In the end, a lot of stuff looks good on the table. Those darn follow up visits are a surgeon's humble pie, and a lot of people hate to eat humble pie (myself included). These neat trauma recon cases really keep us learning and thinking... but you can bet one of my partners or associates is WELCOME to all of these if they want em (I will be busy cranking out 4 Austins, a flatfoot, and a TMA in the same OR time :smuggrin: ).


Sweet! Any more recent stories/pics? Would love to hear them. Starting at Temple this fall!
 
man this thread is awesome... come back to life!!
 
I need some more inspiration! Somebody had to have done something interesting recently. I'm but a lowly pre-pod and have to live vicariously through you guys.
 
I need some more inspiration! Somebody had to have done something interesting recently. I'm but a lowly pre-pod and have to live vicariously through you guys.
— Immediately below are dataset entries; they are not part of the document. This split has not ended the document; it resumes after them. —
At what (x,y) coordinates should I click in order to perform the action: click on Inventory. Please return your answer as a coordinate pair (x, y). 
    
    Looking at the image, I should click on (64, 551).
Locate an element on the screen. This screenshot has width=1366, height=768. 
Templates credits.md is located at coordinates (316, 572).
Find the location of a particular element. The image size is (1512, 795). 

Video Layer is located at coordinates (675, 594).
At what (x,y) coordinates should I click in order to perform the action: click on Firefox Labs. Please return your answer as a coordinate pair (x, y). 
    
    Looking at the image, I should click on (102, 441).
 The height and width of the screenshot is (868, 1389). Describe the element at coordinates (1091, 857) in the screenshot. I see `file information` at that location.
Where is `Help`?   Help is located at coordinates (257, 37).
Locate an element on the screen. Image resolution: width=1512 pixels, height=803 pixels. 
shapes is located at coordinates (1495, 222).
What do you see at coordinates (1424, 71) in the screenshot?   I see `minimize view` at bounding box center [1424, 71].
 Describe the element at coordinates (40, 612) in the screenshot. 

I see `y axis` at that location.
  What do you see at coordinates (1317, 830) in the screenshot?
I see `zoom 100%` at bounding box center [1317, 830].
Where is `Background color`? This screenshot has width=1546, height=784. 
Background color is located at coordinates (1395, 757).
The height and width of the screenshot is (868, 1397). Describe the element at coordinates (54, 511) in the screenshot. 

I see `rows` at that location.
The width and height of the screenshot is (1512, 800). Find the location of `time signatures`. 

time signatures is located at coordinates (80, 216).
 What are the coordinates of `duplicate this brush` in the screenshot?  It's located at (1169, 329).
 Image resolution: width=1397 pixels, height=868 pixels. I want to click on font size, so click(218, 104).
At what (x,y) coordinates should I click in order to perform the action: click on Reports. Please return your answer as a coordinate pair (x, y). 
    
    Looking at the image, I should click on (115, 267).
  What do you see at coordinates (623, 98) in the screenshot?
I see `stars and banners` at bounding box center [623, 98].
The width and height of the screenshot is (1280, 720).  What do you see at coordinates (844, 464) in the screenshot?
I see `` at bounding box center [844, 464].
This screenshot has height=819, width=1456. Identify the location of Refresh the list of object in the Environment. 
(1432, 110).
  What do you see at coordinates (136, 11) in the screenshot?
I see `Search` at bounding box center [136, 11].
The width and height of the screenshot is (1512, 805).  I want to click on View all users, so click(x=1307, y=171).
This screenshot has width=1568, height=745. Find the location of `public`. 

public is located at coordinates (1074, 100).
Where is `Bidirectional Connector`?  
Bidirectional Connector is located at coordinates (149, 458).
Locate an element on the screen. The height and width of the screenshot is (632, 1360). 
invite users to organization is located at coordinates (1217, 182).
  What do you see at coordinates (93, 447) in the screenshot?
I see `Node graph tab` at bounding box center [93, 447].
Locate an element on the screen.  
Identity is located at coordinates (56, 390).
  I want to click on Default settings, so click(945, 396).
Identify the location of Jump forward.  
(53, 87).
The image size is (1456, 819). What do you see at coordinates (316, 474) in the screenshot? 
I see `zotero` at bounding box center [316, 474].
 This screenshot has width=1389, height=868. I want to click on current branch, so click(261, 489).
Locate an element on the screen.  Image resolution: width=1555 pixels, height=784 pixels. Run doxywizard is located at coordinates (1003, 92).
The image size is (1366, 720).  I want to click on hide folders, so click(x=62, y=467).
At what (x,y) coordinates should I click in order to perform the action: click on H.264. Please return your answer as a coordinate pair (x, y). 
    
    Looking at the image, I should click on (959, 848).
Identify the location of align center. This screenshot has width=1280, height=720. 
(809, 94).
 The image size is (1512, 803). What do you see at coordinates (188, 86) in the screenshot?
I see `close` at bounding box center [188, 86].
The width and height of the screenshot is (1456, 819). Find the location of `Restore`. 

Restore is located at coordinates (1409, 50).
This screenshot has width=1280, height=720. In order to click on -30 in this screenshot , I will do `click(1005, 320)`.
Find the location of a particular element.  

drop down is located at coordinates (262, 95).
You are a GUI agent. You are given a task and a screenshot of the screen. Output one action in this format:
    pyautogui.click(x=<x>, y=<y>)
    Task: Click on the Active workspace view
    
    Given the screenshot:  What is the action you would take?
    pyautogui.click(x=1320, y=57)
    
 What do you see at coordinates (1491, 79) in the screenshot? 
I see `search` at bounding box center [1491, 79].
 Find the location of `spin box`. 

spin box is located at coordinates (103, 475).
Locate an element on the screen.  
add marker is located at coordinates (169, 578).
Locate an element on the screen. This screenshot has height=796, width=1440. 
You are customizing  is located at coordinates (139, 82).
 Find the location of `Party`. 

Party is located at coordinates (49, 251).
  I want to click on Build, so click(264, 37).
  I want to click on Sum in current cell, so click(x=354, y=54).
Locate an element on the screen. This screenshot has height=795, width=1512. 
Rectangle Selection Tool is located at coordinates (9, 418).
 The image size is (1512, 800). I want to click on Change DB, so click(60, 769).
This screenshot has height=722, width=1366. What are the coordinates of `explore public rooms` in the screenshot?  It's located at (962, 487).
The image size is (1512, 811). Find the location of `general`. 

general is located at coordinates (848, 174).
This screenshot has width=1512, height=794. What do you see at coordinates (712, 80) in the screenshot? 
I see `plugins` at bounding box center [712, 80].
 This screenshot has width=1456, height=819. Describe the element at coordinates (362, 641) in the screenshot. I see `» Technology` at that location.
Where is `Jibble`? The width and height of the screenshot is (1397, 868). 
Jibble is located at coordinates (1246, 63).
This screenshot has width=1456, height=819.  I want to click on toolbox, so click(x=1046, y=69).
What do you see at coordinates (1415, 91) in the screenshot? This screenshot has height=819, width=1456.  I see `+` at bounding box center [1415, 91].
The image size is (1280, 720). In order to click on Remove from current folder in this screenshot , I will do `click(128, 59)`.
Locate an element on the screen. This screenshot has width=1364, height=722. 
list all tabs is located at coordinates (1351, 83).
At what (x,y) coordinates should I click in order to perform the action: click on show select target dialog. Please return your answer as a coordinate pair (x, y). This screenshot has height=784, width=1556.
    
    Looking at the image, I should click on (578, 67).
I had a 10 year old patient in my office last Thursday. The prior Friday, he was playing in a baseball game and slid into a base, turning his ankle. He was able to get up and "walk it off". On Saturday, his ankle was slightly sore so he wore an ankle brace while he continued the rest of the tournament. On Sunday, his ankle was a bit more sore and he began to spike fevers. By Tuesday, he couldn't walk on it very well. His mother took him to the ER where xrays were taken and he was diagnosed with an ankle sprain. He continued to spike fevers which was attributed to a virus. On Thursday, I saw him in my office and on physical exam, he had a swollen, hot ankle. He was unable to range the ankle at all because it hurt too bad and he was obviously in a ton of pain. SOMEBODY TELL ME WHAT I SHOULD DO NEXT!!!
 
Hopefully other students will contribute. Don't worry about being wrong since I will most likely make you look like a genius...

I would order an MRI. I'm thinking there was some sort of microtrauma or stress fx that was missed by the ER or just didn't present on Xray. MRI would show osseous and soft tissue defects, where a bone scan would be limited to stress fx. The spiking fevers in a child could be explained by trauma, but I would probably get a blood culture to be safe.
 
The skin warmth, spiking fever and increasing swelling that many days after the injury makes me think infection.


Maybe a cellulitis secondary to the trauma?


Start an antibiotic with wide coverage and run blood cultures to make sure the kid isn't becoming septic.